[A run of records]
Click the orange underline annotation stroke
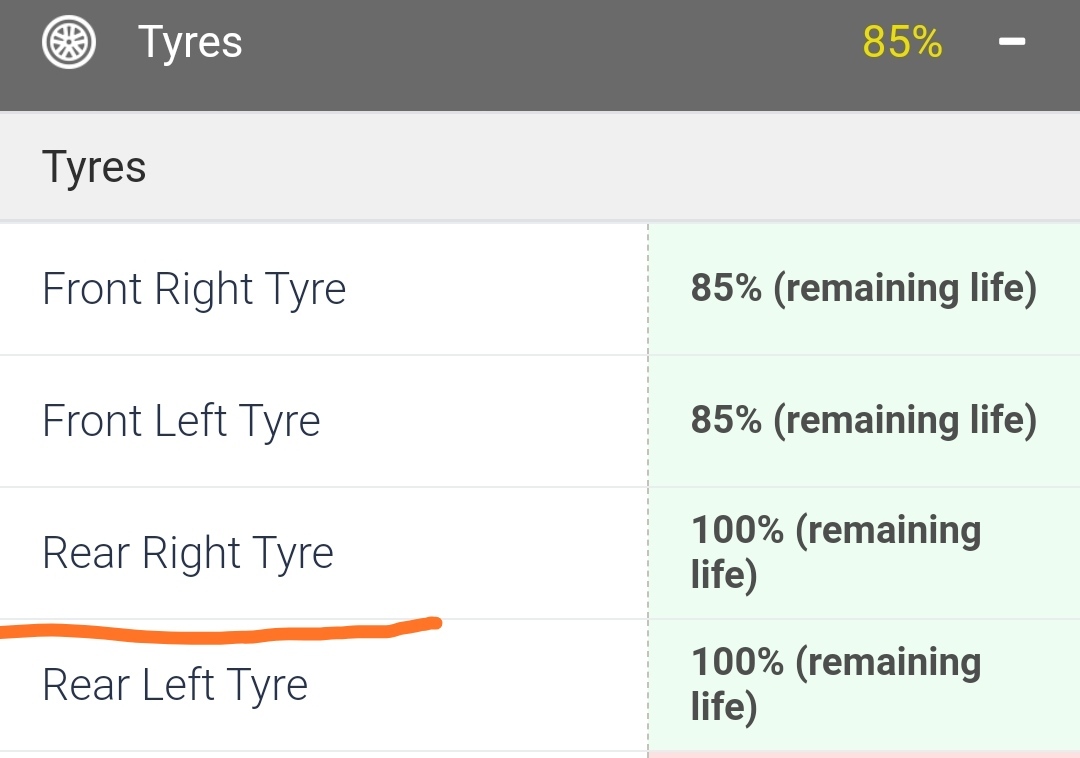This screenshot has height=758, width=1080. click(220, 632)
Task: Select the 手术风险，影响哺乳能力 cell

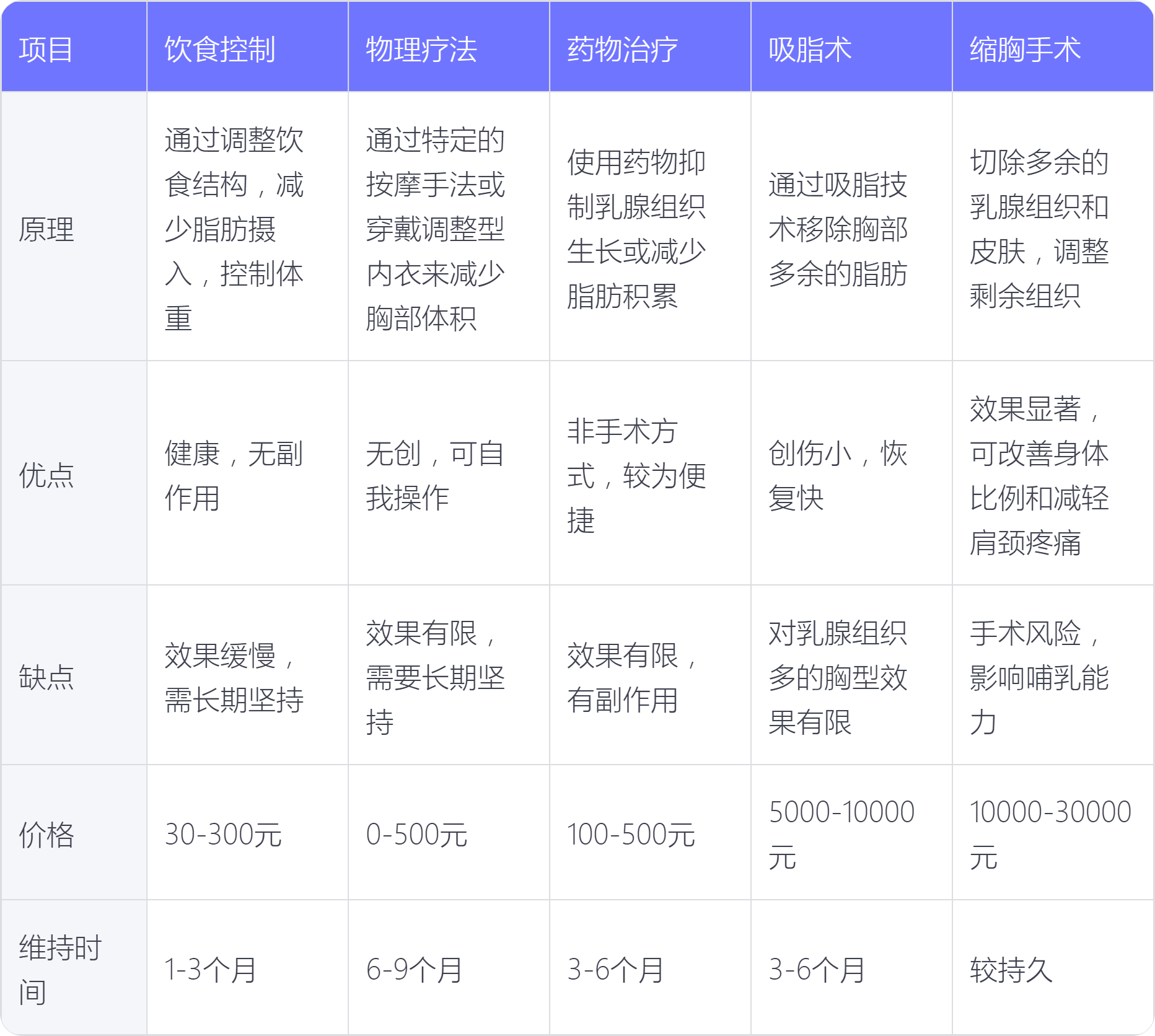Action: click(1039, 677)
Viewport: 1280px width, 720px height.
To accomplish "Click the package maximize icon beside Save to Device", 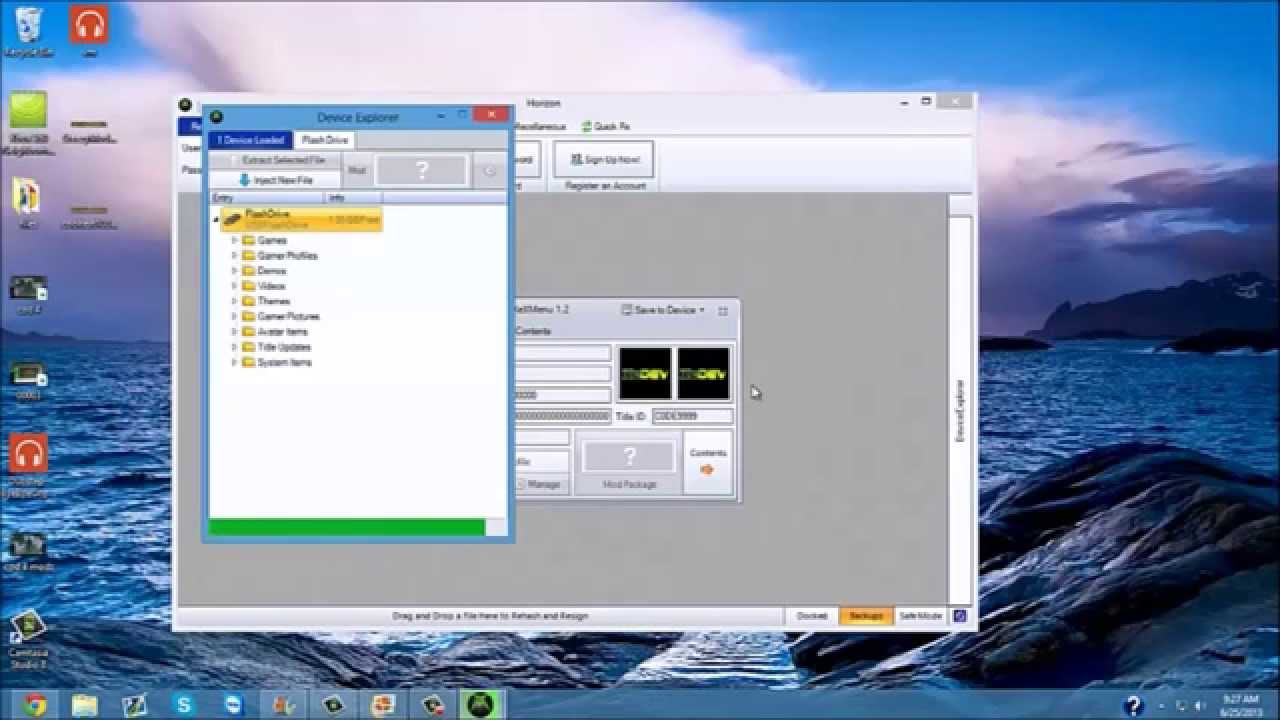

...

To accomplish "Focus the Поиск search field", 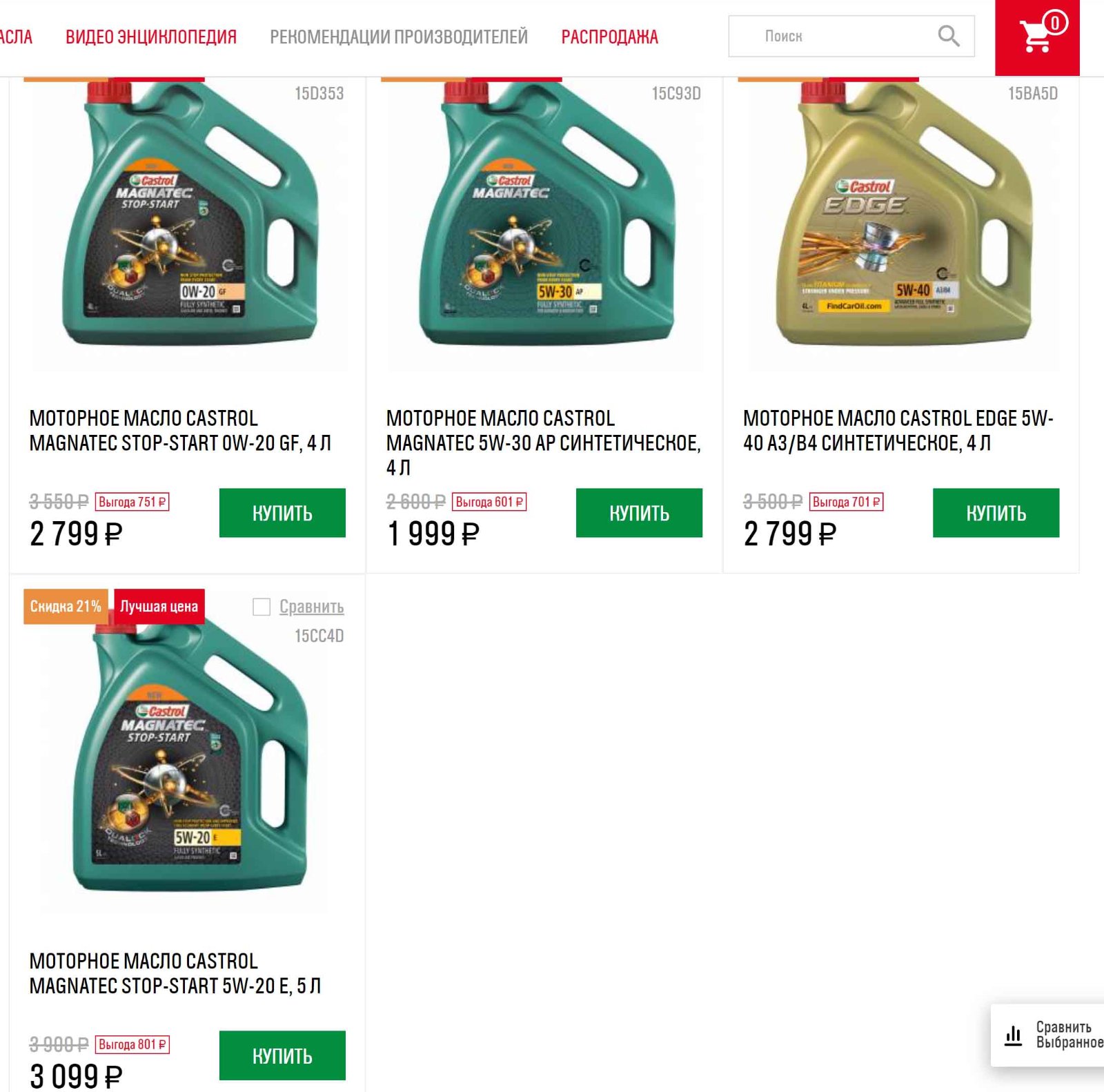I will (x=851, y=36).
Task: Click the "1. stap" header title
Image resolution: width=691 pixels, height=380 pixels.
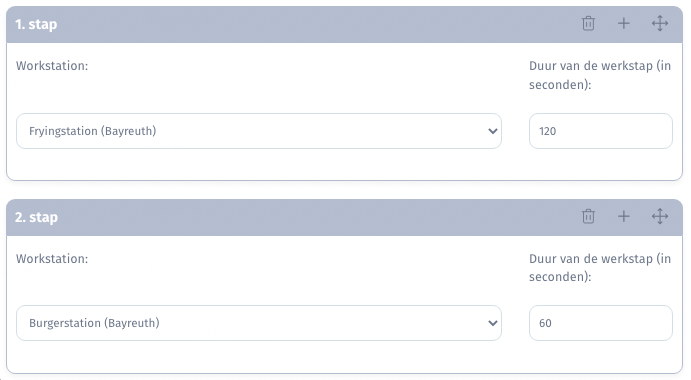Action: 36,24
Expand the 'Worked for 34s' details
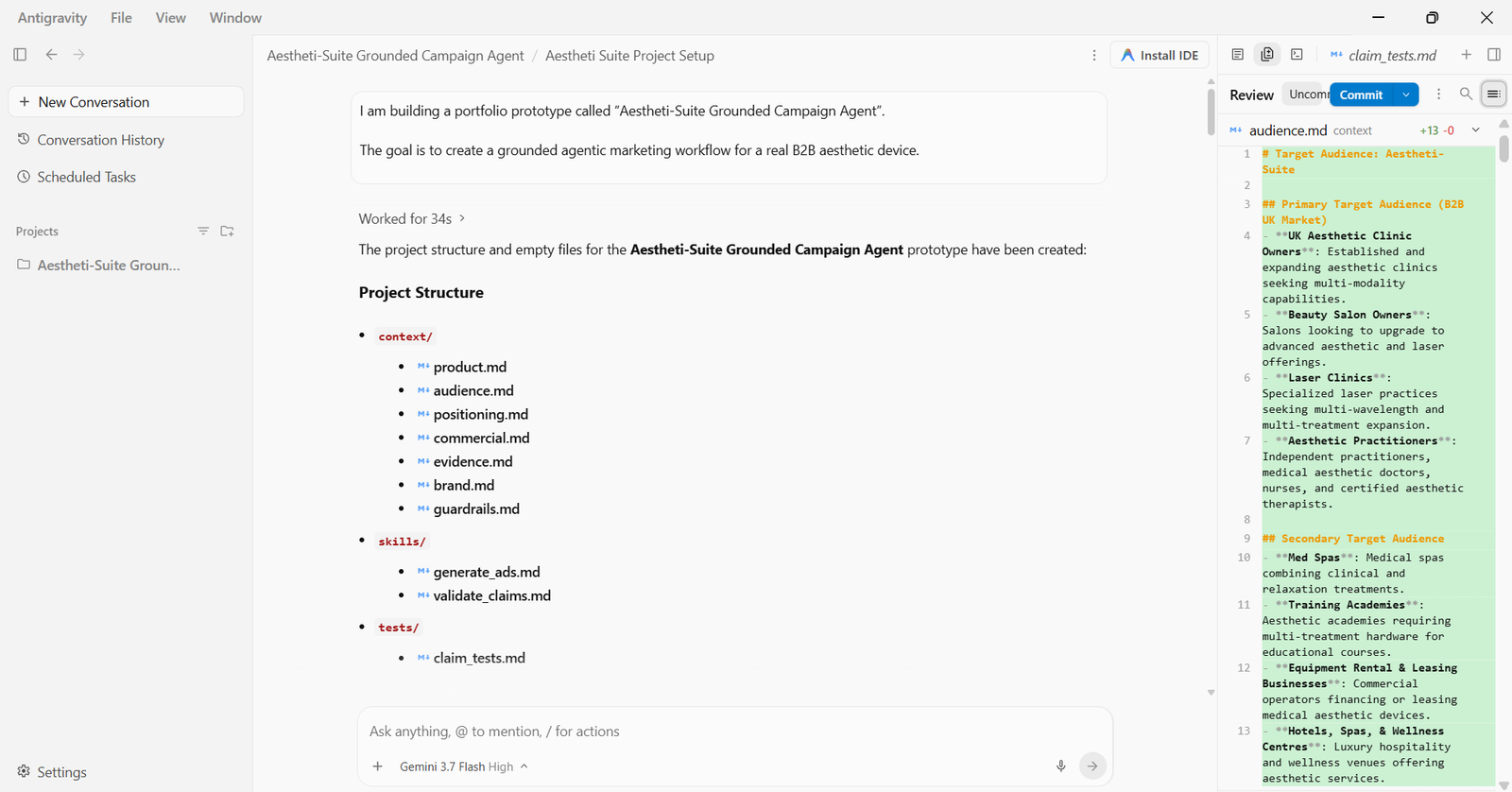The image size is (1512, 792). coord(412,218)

**Work instructions**
Rewrite the entries from the line with "Click the orange underline annotation stroke" to the line with "the package maximize", changing "Select" to "Choose" and keeping everything else the same. Leave the pictures out.

**Worked solution**
Click the orange underline annotation stroke
This screenshot has height=758, width=1080. click(220, 632)
Task: Choose the 手术风险，影响哺乳能力 cell

Action: click(1039, 677)
Viewport: 1280px width, 720px height.
To accomplish "Click the package maximize icon beside Save to Device", 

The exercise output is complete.